Kalaupun petugas tidak diterima oleh wajib pajak, Arifin meminta semua camat, lurah, RT, dan RW turut serta membantu menjembatani antara wajib pajak dengan petugas.
"Kepada seluruh tim agar tetap mengedepankan etika dan prinsip kemitraan dalam berinteraksi dengan pihak-pihak yang menjadi target peninjauan lapangan. Sedapat mungkin menghindari konflik dan perdebatan yang tidak perlu," kata Arifin.
Sementara itu, Sekretaris BPRD Yuandi Miko mengatakan, total potensi pajak air tanah di DKI Jakarta sebesar Rp 145 miliar dan lebih dari separuh potensi itu ada dj Jakarta Selatan. Potensi pajak di Jaksel lebih besar dari wilayah lainnya.
“Untuk mengurangi penggunaan air tanah, ke depan kami sinergikan dengan PDAM, Palyja dan Aertra untuk menjangkau tempat-tempat yang masih menggunakan air tanah,” ujar Yuandi.
Kepala Sub BPRD Jakarta Selatan Yuspin Dramatin menambahkan, apel diikuti oleh 32 pegawai Suban Pajak dan Retra di 10 kecamatan. Mereka dibagi dalam tiga tim untuk mengawasi 137 objek pajak air dan tanah yang menjadi sorotan oleh Tim Pengawasan Terpadu. Contoh lokasi yang akan diawasi itu adalah di kawasan Grand Wijaya yang terdapat banyak ruko.

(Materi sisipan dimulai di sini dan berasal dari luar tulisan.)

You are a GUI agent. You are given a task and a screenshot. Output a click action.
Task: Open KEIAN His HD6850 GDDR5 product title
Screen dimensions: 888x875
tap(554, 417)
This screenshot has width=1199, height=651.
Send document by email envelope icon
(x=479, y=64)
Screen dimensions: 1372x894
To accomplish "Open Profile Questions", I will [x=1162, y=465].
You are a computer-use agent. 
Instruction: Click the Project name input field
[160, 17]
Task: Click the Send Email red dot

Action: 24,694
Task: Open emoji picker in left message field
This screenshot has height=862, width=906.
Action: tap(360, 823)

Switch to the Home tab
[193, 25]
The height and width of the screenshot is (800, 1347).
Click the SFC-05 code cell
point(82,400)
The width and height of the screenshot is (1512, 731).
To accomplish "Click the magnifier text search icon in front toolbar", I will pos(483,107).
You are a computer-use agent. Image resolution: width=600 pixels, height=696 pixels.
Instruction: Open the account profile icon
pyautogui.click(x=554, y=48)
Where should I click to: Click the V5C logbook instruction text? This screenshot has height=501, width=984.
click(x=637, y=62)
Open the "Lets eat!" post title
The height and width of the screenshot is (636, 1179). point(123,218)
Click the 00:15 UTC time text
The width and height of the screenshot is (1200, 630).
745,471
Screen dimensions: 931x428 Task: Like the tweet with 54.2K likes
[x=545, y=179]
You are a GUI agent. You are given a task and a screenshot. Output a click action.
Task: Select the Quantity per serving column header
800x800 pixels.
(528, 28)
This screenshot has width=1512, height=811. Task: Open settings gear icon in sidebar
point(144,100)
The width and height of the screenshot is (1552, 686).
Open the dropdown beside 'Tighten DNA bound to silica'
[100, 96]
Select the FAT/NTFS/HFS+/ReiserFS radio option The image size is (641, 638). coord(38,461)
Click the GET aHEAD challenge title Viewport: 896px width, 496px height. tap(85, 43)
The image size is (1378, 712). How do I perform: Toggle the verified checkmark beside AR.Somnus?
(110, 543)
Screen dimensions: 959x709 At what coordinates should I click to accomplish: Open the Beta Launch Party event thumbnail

"Kami akan mendata lagi ke lapangan. Mana saja yang akan diubah objek pajaknya," kata Yuspin.
Surat pemberitahuan pengawasan air tanah juga sudah dikirimkan ke 137 titik objek pajak. Pekan depan tinjauan ke lapangan untuk melihat berapa angka pemanfaatan air tanah akan dimulai. Dari 137 lokasi, yang mendominasi adalah perkantoran, dan restoran.
"Untuk tahap ini hotel belum masuk pemantauan tahap pertama yang cuma sampai Maret 2019. Nanti hotel akan masuk dalam tahapan berikutnya," kata Yuspin.
Hotel tidak masuk dalam pemantauan prioritas tahap pertama karena hotel diwajibkan membuat sumur resapan sebagai cadangan. Jika tidak ada air perpipaan, mereka akan menarik pipa dan air tanah hanya dijadikan cadangan. Hotel tidak akan mendapatkan izin jika tidak membangun sumur resapan.
Berbeda dengan kantor dan restoran yang perizinannya tidak akan terhambat tanpa pembangunan sumur resapan.
"Sebagian restoran dan kantor yang masuk dalam 137 titik pemantauan itu belum terdaftar sebagai objek pajak air tanah," kata Yuspin.
Yuspin menjelaskan, target penerimaan pajak air tanah tahun ini memang cukup tinggi yaitu senilai Rp 78 miliar. Tahun lalu, targetnya hanya Rp 74 miliar dan tidak tercapai. Karena tahun ini ditambah, upaya yang dilakukan tim pengawasan terpadu harus lebih maksimal.
Salah satu upaya itu adalah dengan memanggil objek pajak yang telah menjadi wajib pajak ke Suban Penerimaan Pajak dan Retribusi Daerah. Wajib pajak akan diwawancarai terkait penggunaan air tanah. Pengakuan wajib pajak akan dicocokkan dengan tagihan air perpipaan sehingga bisa melihat secara riil penggunaan air tanah.
"Evaluasi akan dilakukan selama tiga bulan. Setelah itu kami akan mendata lagi ke lapangan," kata Yuspin.